Diagnostic Measures for Fibromyalgia


Fibromyalgia is a chronic pain syndrome that involves widespread muscle pain (myalgias) and joint pain (arthralgias). While there are no blood or imaging tests to diagnose fibromyalgia, it can be diagnosed by a clinician with guidelines outlined by the American College of Rheumatology. These guidelines include two main scoring measures to diagnose fibromyalgia: the Widespread Pain Index (WPI) and the Symptom Severity (SS) scale.

Widespread Pain Index

The Widespread Pain Index is a self-report measure that quantifies the extent of widespread pain throughout the body. It measures the presence of pain or tenderness in 19 specific areas of the body; each affected area receives one point. Areas of the body include the following:

  • Right and left jaw
  • Right and left shoulder girdle
  • Right and left upper arm
  • Right and left lower arm
  • Right and left hip/buttock
  • Right and left upper leg
  • Right and left lower leg
  • Upper and lower back
  • Neck
  • Chest
  • Abdomen

Symptom Severity scale

The Symptom Severity (SS) scale measures symptom severity on a scale from 0 to 12. It quantifies the severity of fatigue (scale of 0‒3), tiredness upon waking (scale of 0–3), and cognitive impairment (scale of 0‒3) over the preceding week. One point is also given for the presence of each of the following: headaches, lower abdominal pain, and depression.

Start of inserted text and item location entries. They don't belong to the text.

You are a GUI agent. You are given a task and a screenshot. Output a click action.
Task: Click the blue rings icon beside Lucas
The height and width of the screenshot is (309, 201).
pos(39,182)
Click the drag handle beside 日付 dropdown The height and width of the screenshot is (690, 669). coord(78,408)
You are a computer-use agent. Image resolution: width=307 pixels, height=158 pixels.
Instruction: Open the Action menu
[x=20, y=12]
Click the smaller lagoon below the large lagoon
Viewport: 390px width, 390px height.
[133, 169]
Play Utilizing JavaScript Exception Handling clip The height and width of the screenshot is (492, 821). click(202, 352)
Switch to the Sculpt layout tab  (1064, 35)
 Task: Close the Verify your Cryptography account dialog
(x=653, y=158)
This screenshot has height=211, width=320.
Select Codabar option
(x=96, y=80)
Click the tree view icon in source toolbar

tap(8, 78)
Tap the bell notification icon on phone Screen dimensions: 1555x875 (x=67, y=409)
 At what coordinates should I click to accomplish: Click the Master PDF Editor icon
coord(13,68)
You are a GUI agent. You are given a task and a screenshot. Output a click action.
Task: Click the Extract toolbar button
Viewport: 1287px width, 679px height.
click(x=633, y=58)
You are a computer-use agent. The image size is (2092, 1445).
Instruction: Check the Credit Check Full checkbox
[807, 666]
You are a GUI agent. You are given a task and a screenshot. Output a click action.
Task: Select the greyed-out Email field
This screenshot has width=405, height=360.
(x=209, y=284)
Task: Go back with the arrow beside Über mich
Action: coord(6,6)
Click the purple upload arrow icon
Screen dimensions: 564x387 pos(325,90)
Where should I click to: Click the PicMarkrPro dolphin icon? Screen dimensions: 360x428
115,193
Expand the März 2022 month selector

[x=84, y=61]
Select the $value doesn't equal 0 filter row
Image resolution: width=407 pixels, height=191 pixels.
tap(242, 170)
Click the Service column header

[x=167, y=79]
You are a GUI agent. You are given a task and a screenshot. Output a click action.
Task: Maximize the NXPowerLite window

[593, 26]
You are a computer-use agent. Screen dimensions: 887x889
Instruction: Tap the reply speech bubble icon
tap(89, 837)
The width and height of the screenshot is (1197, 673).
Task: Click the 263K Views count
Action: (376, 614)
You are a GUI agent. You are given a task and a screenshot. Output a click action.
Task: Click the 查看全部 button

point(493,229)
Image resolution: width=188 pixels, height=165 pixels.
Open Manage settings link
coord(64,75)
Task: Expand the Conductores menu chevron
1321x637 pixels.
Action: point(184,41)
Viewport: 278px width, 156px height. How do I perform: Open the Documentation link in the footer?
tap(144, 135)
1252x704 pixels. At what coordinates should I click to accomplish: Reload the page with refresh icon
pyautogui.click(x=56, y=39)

The scale rates as follows:

  • 0 – No problem
  • 1 – A slight or mild problem (generally mild or intermittent)
  • 2 – A moderate or considerable problem (often present and/or at a moderate level)
  • 3 – A severe, continuous, life-disturbing problem

Diagnosis of fibromyalgia
A diagnosis of fibromyalgia may be given when:

  • Widespread pain has been present for 3 months or more.
  • Pain is on both the left and right side of the body and above and below the waist.
  • A WPI is ≥7 with an SS scale ≥5 OR a WPI range between 4‒6 with an SS scale ≥ 9.